Louise Marsden, who administers Cumberland County’s Head Start operation, said she could open six classrooms today from her wait list. She confronts a great need: last year half of 34 kids in one Portland classroom were homeless.
But state funding for Head Start has recently become a political football. Republican governor Paul LePage’s administration wants to end it. Its future will depend on negotiations among legislative Democrats and Republicans and LePage, who can be a lone wolf on budget issues.
Since its founding in 1965, Head Start, the well-regarded national preschool program with, currently, 220 classrooms serving 4,400 kids from low-income Maine families, has been underfunded compared with the need.
The program currently serves 48 percent of three- and four-year-olds whose families qualify (as well as some five-year-olds not yet in kindergarten), and it serves only 11 percent of Maine kids who qualify for Early Head Start, according to Maine Head Start Directors Association lobbyist Rick McCarthy. Early Head Start is an offshoot established in the 1990s for infants, toddlers, and pregnant women in low-income families. A two-person family qualifies for either program if its annual income is $15,510 or less.

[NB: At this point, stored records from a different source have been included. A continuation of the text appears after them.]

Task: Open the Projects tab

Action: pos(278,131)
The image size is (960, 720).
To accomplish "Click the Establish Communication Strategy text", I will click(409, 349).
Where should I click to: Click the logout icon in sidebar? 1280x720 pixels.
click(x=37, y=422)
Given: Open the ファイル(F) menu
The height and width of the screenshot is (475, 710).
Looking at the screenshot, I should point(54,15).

In 2012, when Republicans controlled the Legislature, they slashed Head Start’s appropriation from an annual $2.4 million to $444,000. As a result, more than 200 Maine kids couldn’t be served, McCarthy said. Marsden had to close two classrooms.
A “double whammy occurred,” she said, when in 2013 federal funds shrank because of the so-called “sequester.” Marsden had to shut another two classrooms. The feds provide the bulk of Head Start funds — $32 million annually in Maine before the sequestration, which brought about a $1.6-million reduction, requiring 22 classrooms to be closed throughout the state.
Last spring, after the Democrats retook the Legislature, $1.3 million in state funds was restored for the current fiscal year in the budget passed over LePage’s veto, but the money was limited to Early Head Start.
A bill currently under legislative consideration, LD 1682, would restore $2 million to the state contribution, for both Early and regular Head Start. “We’re keeping our fingers crossed,” said Marsden, who as a child in Aroostook County was in the first national Head Start class.
A promising sign for LD 1682’s passage should be that both House Democratic majority leader Seth Berry and Republican minority leader Kenneth Fredette are cosponsors. But when queried about his support, Fredette issued this less-than-enthusiastic statement: “When I agreed to co-sponsor the bill to increase Head Start funding, I expressed to my fellow sponsors that funding it will be a difficult challenge.”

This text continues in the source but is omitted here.